Entrepreneurship is like climbing mountains, but at least you can choose which mountain to climb and how to climb it
I would like to think that I am a born entrepreneur, but I know I may rather be an entrepreneur because of my life experiences. My parents, the bullies at school, my lack of resources, and my drive to experience and learn new things have all added up to me wanting to pave my own way.
Entrepreneurship does come with many challenges, and there is always something that doesn’t go according to plan, but it does give you the freedom to climb that mountain the way you want to, and getting to the top depends on you and your team. So make sure you surround yourself only with people equipped for the trek.
Making mistakes is par for the course, lying about them is not
Everyone makes mistakes, and failing is just part and parcel of being an entrepreneur. Learn from what happened, and use it to try again. Edison is credited at having said “I have not failed. I’ve just found 10,000 ways that won’t work”, and I think that’s the right attitude to adopt. Making mistakes and looking like an idiot is not the worst thing in the world. I’ve sometimes joked at how I’ve mastered that skill, but truth be told, one can learn a lot from it.
I’d argue that the only reason someone hasn’t failed or made a mistake is because they’ve not tried, or because they’re lying about not having failed. It’s possibly universally true that in the end, it doesn’t matter what you do, it’s how you’ve planned and how you execute. You have to understand your market, but even more importantly, you have to understand the person that will end up buying and using your product, and why they’d choose you.

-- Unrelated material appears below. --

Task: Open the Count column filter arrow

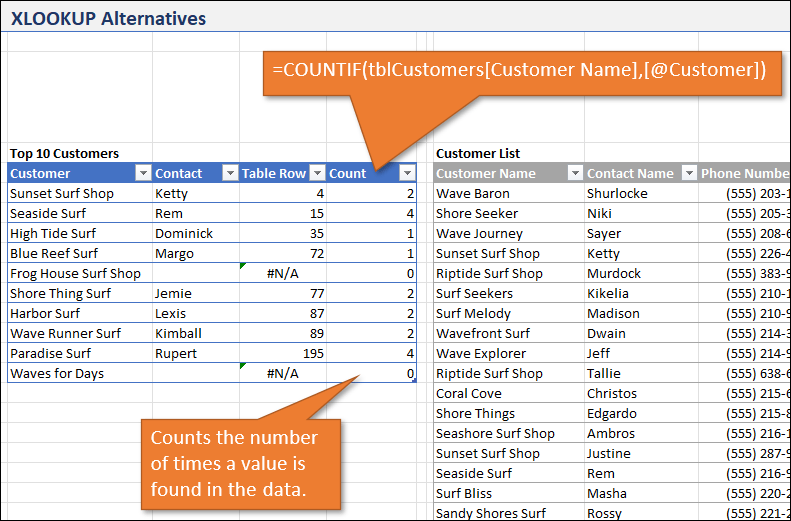Action: click(407, 173)
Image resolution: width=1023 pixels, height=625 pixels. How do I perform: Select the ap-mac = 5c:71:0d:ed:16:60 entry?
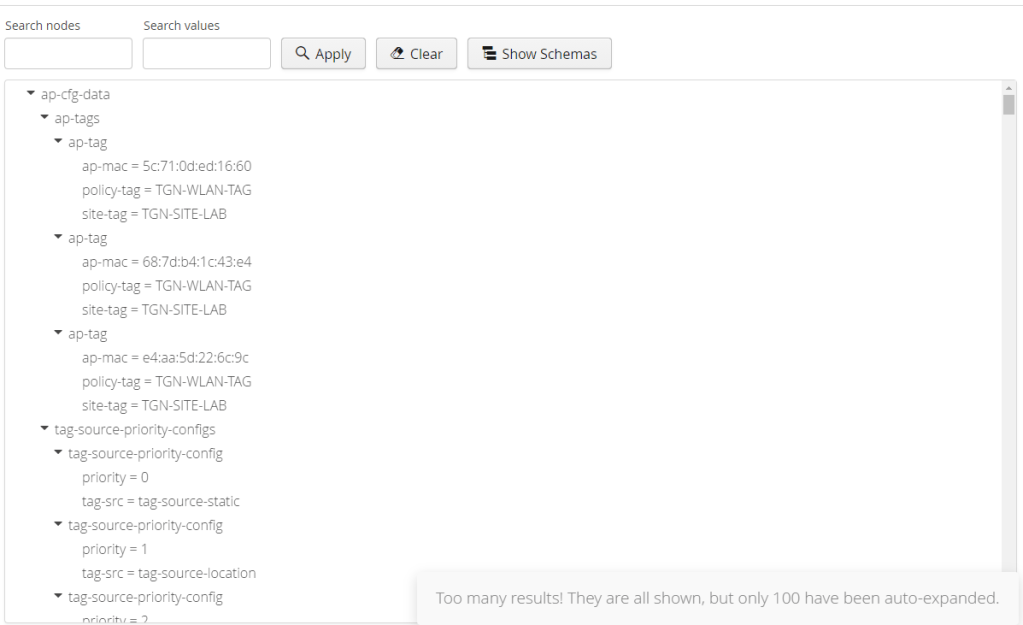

As an entrepreneur, you need to be inquisitive and both able to work with and rely on others. More than anything, you need a lot of sisu, that unending endurance to keep going even when you want to do nothing more than to stop.
Not knowing how you are spending your money will be the most expensive mistake you ever make
If there is one thing I recommend every aspiring entrepreneur to invest some time in it’s on making sure you understand your financials. Not understanding your money and what you are spending it on will be the most expensive mistake you’ll ever make.
Your idea can be amazing, but without money, you’re going nowhere. Bootstrap for as short a period as possible. Work to the point where you can prove your idea ‘has legs’ and that you and your team are ready and able to execute. I would love to tell you that all you need to get the first investments is a PowerPoint presentation, but I have never seen a presentation worth anything that did not have hundreds/thousands of hours of work behind it.
In fact, less than 1 percent of startups secure funding from angel investors, and even fewer are funded by venture capital firms. Make use of the available grants and low-interest loans, but don’t fool yourself into thinking finding outside investors will happen overnight.
Make sure you find some balance in your life. If you are not healthy, your business will suffer.
Being an entrepreneur is all-consuming. It’s not an 8h/day job that you can forget about at 5 pm. If you’re not physically, mentally and emotionally healthy, you’re just not able to do everything that the job entails.
Find your MVP and start selling as soon as possible. It will give you not only some income but also the validation of your idea and an understanding of your end customer that you can not get from market research alone. This intel will help you focus your R&D where it’s needed rather than where you think it’s needed.
Cash is king and so is cash flow. Focusing on starting to generate cash flow with something as soon as possible, even if only doing it to carry the costs of R&D, often enables securing operations later when something unexpected happens, or a better opportunity presents itself.
Don’t be afraid to jump in and find your way. And if one thing doesn’t work out, try something else. It may just be that falling at one thing turns out the be exactly what enables you to succeed at something else.